• [Given exercise] Reproduce every line of the data below verbatim, keeping the original order and changing nothing.

## begin Entries provided

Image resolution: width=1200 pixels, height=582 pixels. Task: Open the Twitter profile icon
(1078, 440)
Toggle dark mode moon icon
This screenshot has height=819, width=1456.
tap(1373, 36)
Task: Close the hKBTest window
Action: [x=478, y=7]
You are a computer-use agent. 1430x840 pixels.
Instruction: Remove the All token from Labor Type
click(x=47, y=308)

## end Entries provided

• [Task answer]
Image resolution: width=1200 pixels, height=582 pixels. Task: Open the Twitter profile icon
(1078, 440)
Toggle dark mode moon icon
This screenshot has height=819, width=1456.
tap(1373, 36)
Task: Close the hKBTest window
Action: [x=478, y=7]
You are a computer-use agent. 1430x840 pixels.
Instruction: Remove the All token from Labor Type
click(x=47, y=308)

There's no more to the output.